#### Given exercise:
Rewrite the rows from the line containing "This screenshot has height=772, width=1152." down to the one containing "Action: 908,66", changing "settings gear" to "settings cog" and keeping everything else as it is. Leave the pictures out of your answer.

#### Input:
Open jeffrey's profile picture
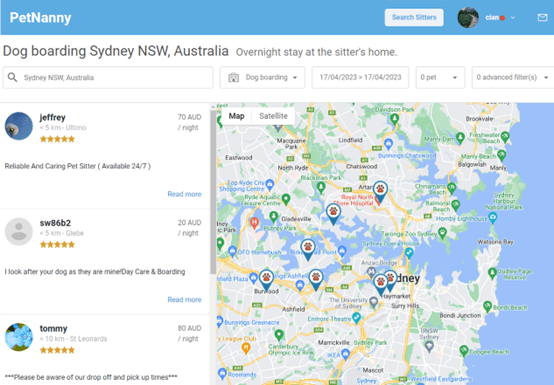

---

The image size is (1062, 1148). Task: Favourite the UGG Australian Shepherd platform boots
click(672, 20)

--

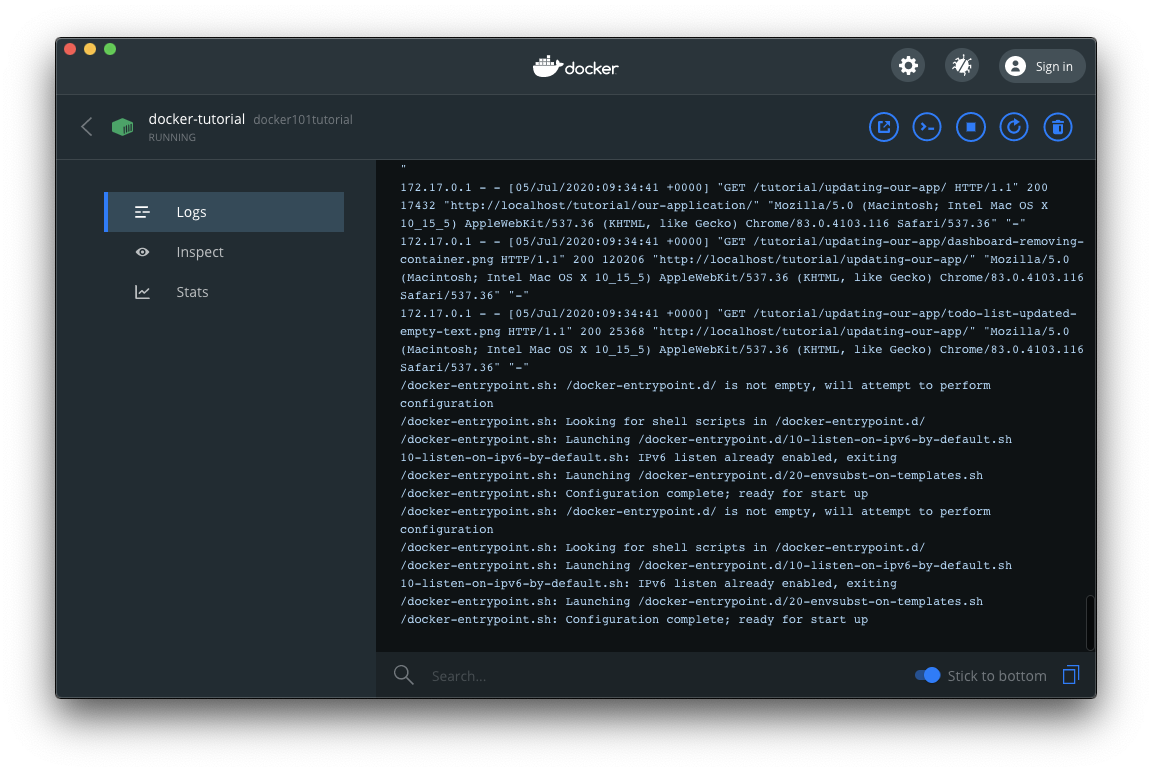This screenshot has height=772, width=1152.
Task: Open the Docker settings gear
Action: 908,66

#### Response:
This screenshot has height=772, width=1152.
Task: Open the Docker settings cog
Action: 908,66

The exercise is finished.